Source extract:
- - - - -

The eighth line of the inscription, apparently written in a different hand, has attracted several different readings. In the Corpus Inscriptionem Latinarum, it is transcribed as AARIIIIS QVID AAM. Matteo Della Corte suggests that the line should be read Marius quidam ("Some Marius"), as a fake signature to the poem. Antonio Varone suggests parees quid amant, reading it with the previous line as dividit lux et separees [separes] quid amant.

Sogliano and Franz Bücheler both print paries quid ama, and Graverini and Milnor both accept this reading, suggesting that it derives from a line from Ovid's version of the story of Pyramus and Thisbe in his Metamorphoses : "invide" dicebant "paries, quid amantibus obstans?" ("'Jealous wall', they said, 'why are you standing between these lovers?'").

==Works cited==
- Copley, Frank Olin (1939). "A Paraclausithyron from Pompeii: A Study of CIL IV Suppl. 5296"
- Goold, G. P. (1998). "Style and Tradition. Studies in Honor of Wendell Clausen"

- - - - -

Recorded information:
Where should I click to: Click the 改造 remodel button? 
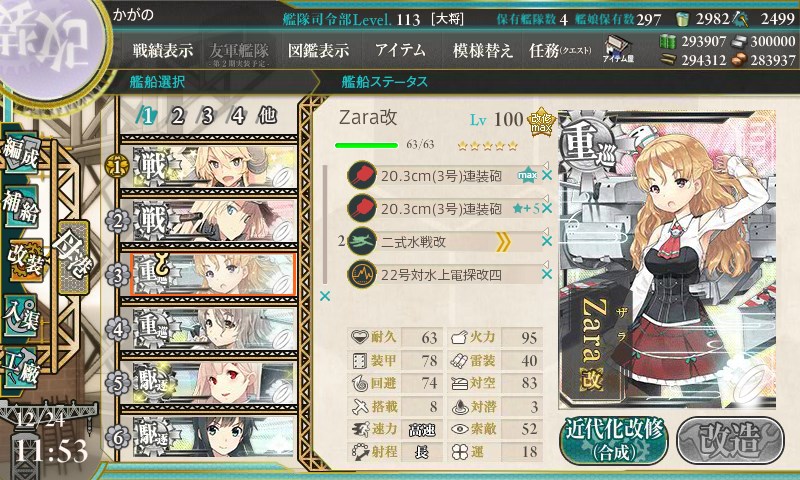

- - - - -

Exercise 1:
Retype the inscription text from "The eighth line" up to and including "[separes] quid amant.".
Exercise 2:
Name every scholar that the inscription text, before its "Works cited" heading, mentions as proposing or accepting a reading of the eighth line.
Exercise 3:
Proceed with the inscription text from where it stops.

Output 1:
The eighth line of the inscription, apparently written in a different hand, has attracted several different readings. In the Corpus Inscriptionem Latinarum, it is transcribed as AARIIIIS QVID AAM. Matteo Della Corte suggests that the line should be read Marius quidam ("Some Marius"), as a fake signature to the poem. Antonio Varone suggests parees quid amant, reading it with the previous line as dividit lux et separees [separes] quid amant.

Output 2:
Matteo Della Corte, Antonio Varone, Sogliano, Franz Bücheler, Graverini, Milnor

Output 3:
- Graverini, Luca (2014). "Ovidian Graffiti: Love, Genre and Gender on a Wall in Pompeii. A New Study of CIL IV 5296 - CLE 950"
- Graverini, Luca (2017). "Further Thoughts on CIL IV, 5296 – CLE 950: Textual Problems, Structure, and Gender Issues"
- Matera, Robert (2022). "Two Case Studies on Desire and Deniability in Queer History"
- Mau, Augustus (1909). "Corpus Inscriptionum Latinarum"
- Milnor, Kristina (2014). "Graffiti & the Literary Landscape in Roman Pompeii"
- Natoli, Barolo A. (2022). "Ancient Women Writers of Greece and Rome"
- Williams, Craig A. (2014). "A Companion to Greek and Roman Sexualities"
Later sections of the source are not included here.